DIRECTIVES |
1) From the pattern description, reproduce everything from "Different sliding window" down to "at any layer.".
2) Answer these questions using the pattern description.
(a) How many other names are listed under "Also Known As"?
(b) At which layers can the pattern be used to implement protocols?
(c) What does the handler assign to a packet before transmitting it to the lower layer?
3) Decide whether each statement agrees with the pattern description. Answer yes or no, and quote the words that settle it.
(a) The pattern concentrates on the receive side of the protocol.
(b) An acknowledged packet stays in the retransmission queue.
(c) The handler retransmits a packet if it times out waiting for an acknowledgement.

TEXT PROVIDED |
Provide a common framework for transmit direction sliding window protocol implementation.

Also Known As

  • Send Protocol Design Pattern
  • Sender Pattern
  • Sliding Window Transmitter Pattern

Motivation

Different sliding window protocols have a lot of similarity. This similarity can be captured in a common design pattern for their implementation. Here we will focus on the transmit side of the protocol. 

Applicability

Transmit Protocol Handler Pattern can be used to implement protocols at any layer.

Structure

This pattern provides a framework for implementing a sliding window protocol. The Transmit Protocol Handler receives a packet from the higher layer and transmits it to the lower layer after assigning a sequence number. The packet is also stored in an internal retransmission buffer. The packet is removed from the retransmission queue if the remote end acknowledges the packet. The Transmit Protocol Handler retransmits the packet if it times out for an acknowledgement.

GIVEN INFORMATION |

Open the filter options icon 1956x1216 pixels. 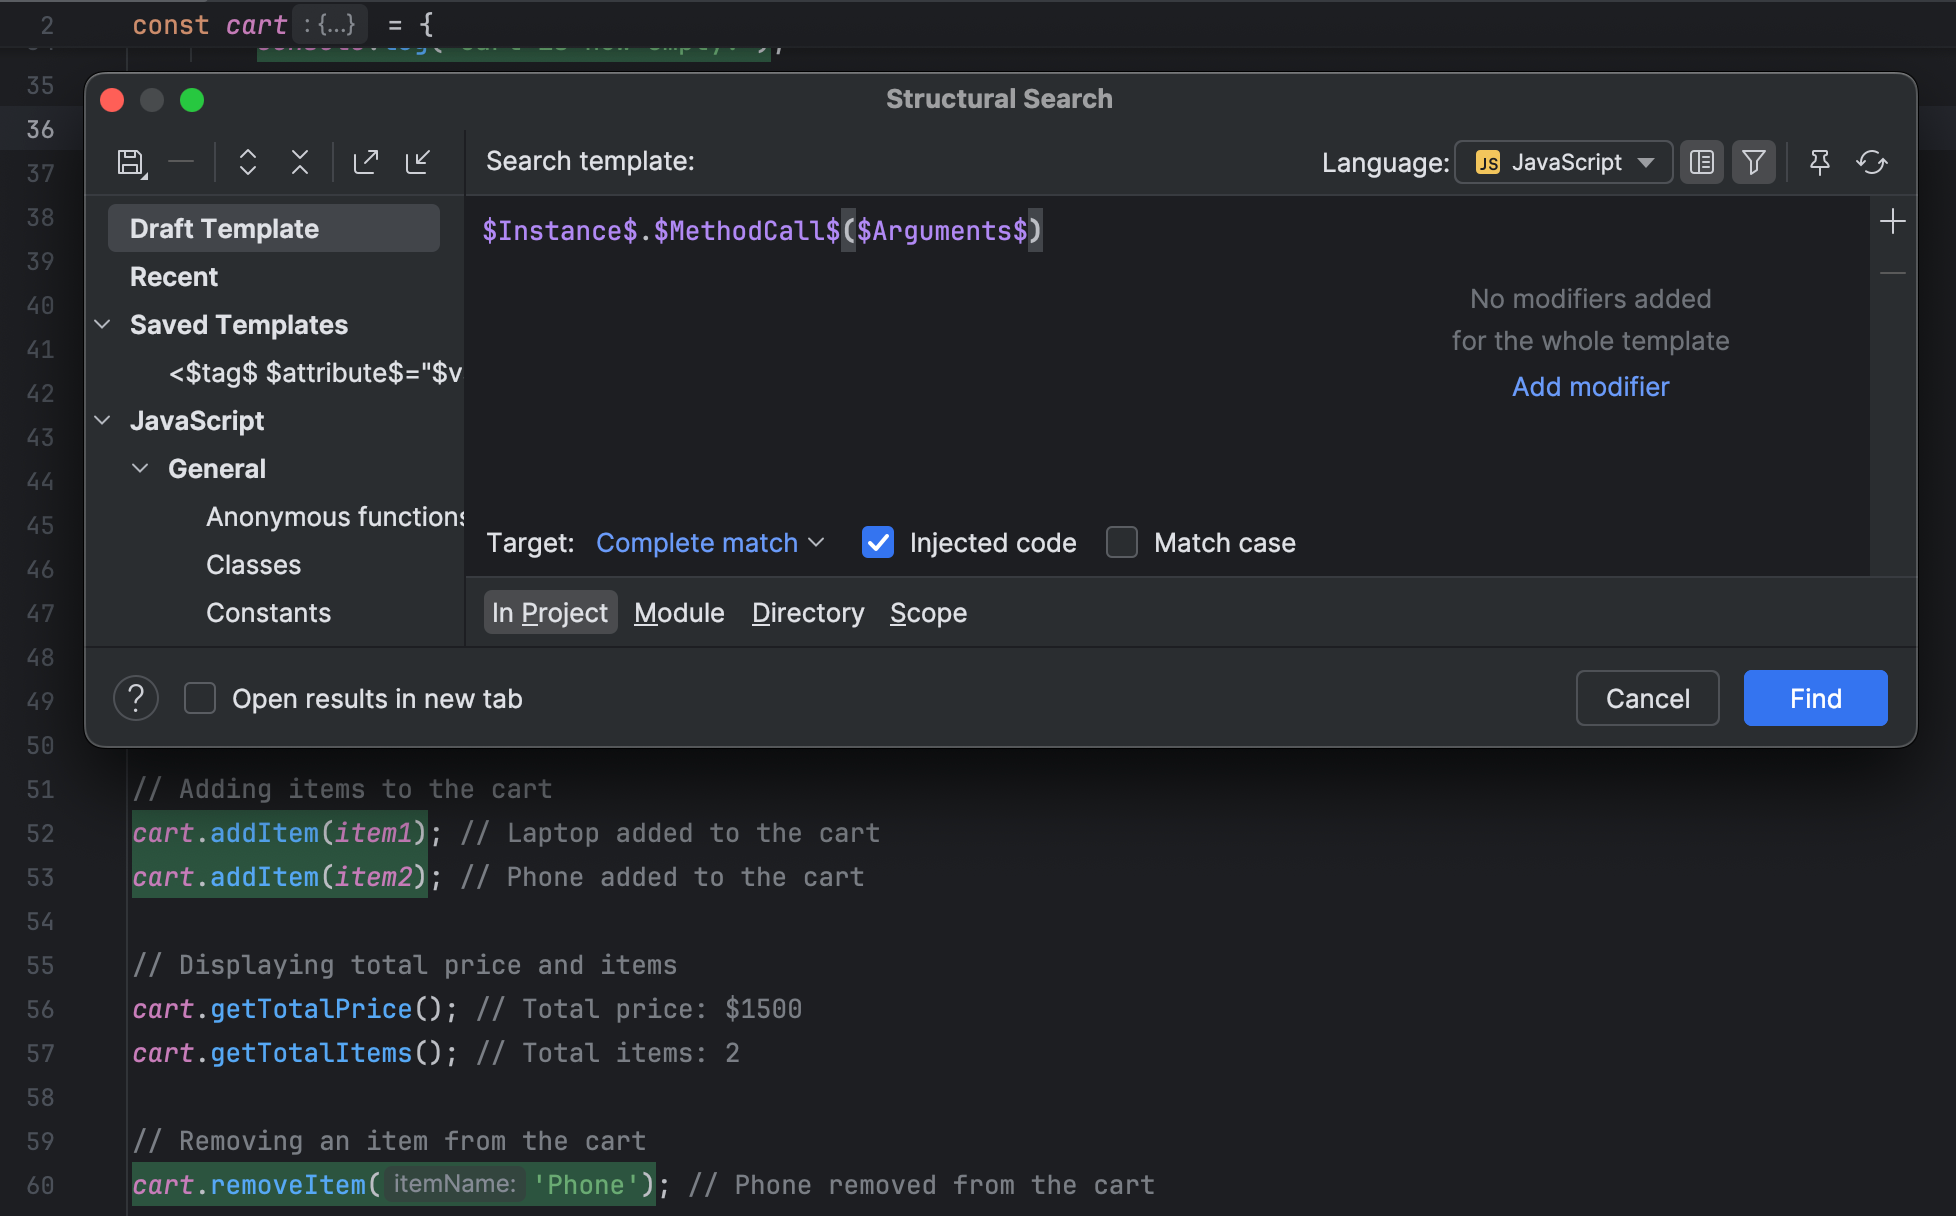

RESULTS FOR THE EXERCISE |
1)
Different sliding window protocols have a lot of similarity. This similarity can be captured in a common design pattern for their implementation. Here we will focus on the transmit side of the protocol. 

Applicability

Transmit Protocol Handler Pattern can be used to implement protocols at any layer.

2)
(a) Three.
(b) At any layer.
(c) A sequence number.

3)
(a) No: "Here we will focus on the transmit side of the protocol."
(b) No: "The packet is removed from the retransmission queue if the remote end acknowledges the packet."
(c) Yes: "The Transmit Protocol Handler retransmits the packet if it times out for an acknowledgement."